Vitamin C may fight cancer in high IV doses

By Dominique Patton

- Last updated on GMT

Related tags: Hydrogen peroxide, Vitamin c

Vitamin C may have the potential to fight cancer but only in such
high doses that it has to be injected intravenously, suggests new
laboratory research.

The findings, reported yesterday by Dr Mark Levine and colleagues at the US National Institutes of Health, may have little impact on the supplement and functional food industry in the future but they do offer a potential explanation for the first theories surrounding vitamin C's anti-cancer effects, which emerged several decades ago.

The idea that vitamin C could protect against cancer was investigated first by Linus Pauling in the late 1970s along with a Scottish surgeon Ewan Cameron. They reported that patients treated with high doses of vitamin C had survived three to four times longer than similar patients who did not receive vitamin C supplements.

However the trial methods were deemed flawed by other scientists and the theory discarded by most when another study on patients with advanced cancer failed to confirm the results.

In recent years other researchers have also investigated a potential protective effect from vitamin C supplements against the development of cancer but the evidence remains insufficient to support this theory.

In the new research, Levine's team simulated clinical infusions of vitamin C on cancer cells.
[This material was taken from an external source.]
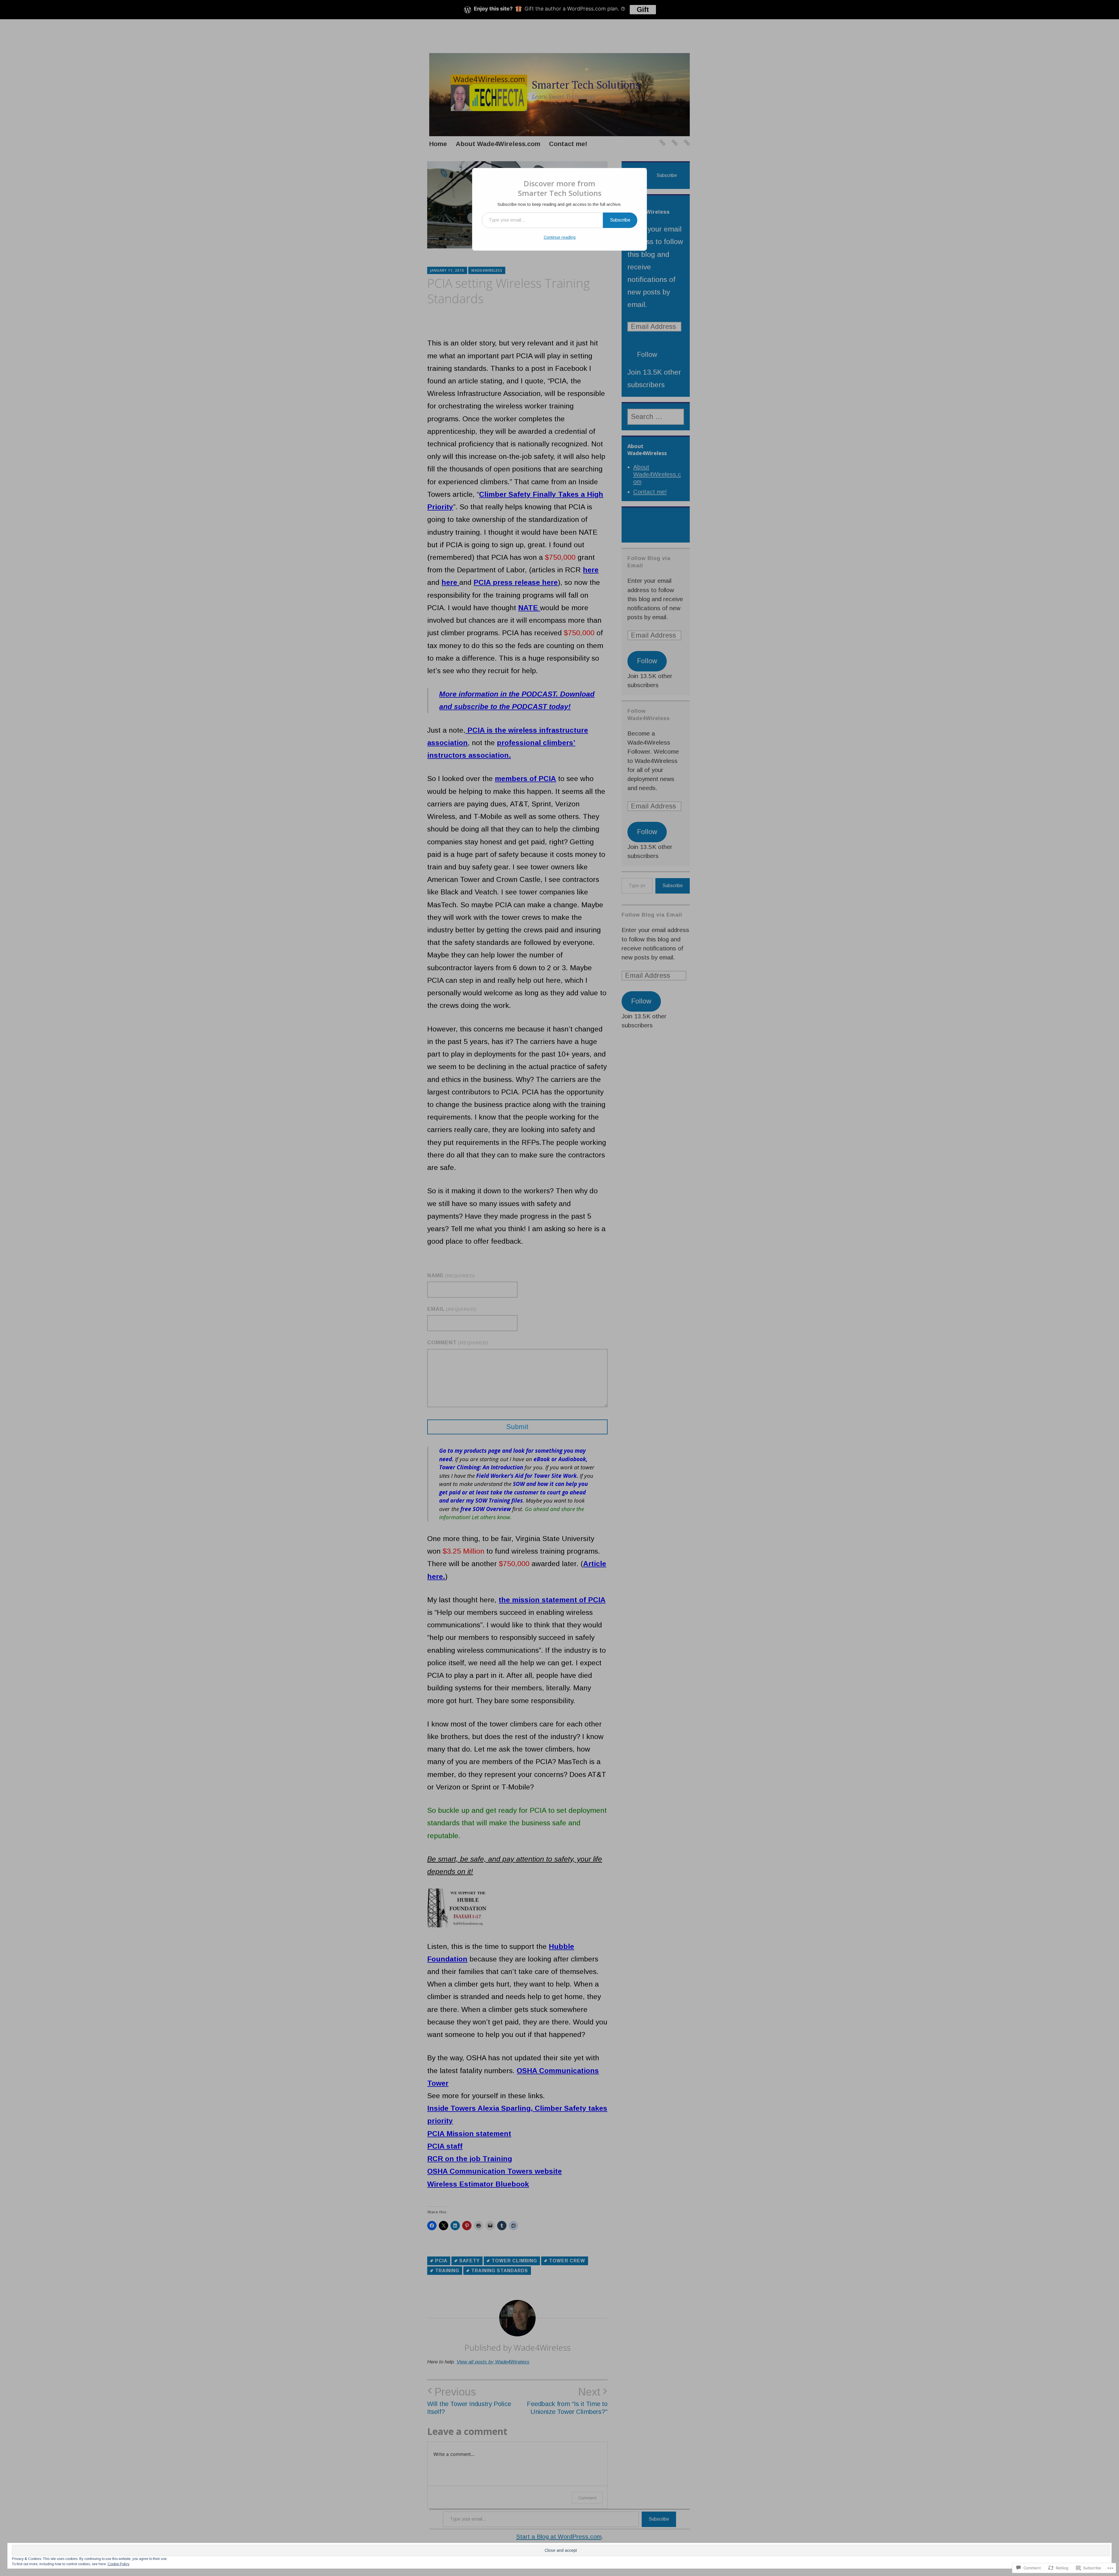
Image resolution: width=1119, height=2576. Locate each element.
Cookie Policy (118, 2564)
Injected vitamin C allows for much higher doses than the body would normally absorb when taken orally.

The researchers report in an early online issue of the Proceedings of the National Academy of Sciences​ (10.1073/pnas.0506390102) that when cancer cells were exposed to the ascorbate form of vitamin C, there was a 50 per cent decrease in survival in five out of nine cancer cell lines.

Normal cells also tested were unaffected.

The treatment probably works by boosting production of hydrogen peroxide, believe the US scientists.

When vitamin C is injected, it appears to diffuse outside of the bloodstream, allowing reactions to generate hydrogen peroxide. Hydrogen peroxide in the blood could do serious damage, says Levine, but outside the blood, there is the potential that it could work as a drug.

The study could influence future drug development, clearly a long way from the vitamin's nutritional use.

"These findings give plausibility to IV ascorbic acid in cancer treatment, and have unexpected implications for treatment of infections where hydrogen peroxide may be beneficial,"​ write the researchers.

A phase 1 safety trial in patients with advanced cancer is "justified and underway," they say, as ascorbate is already widely available.

The study will be published in the 20 September issue of the journal (vol 102, pp 13604-13609).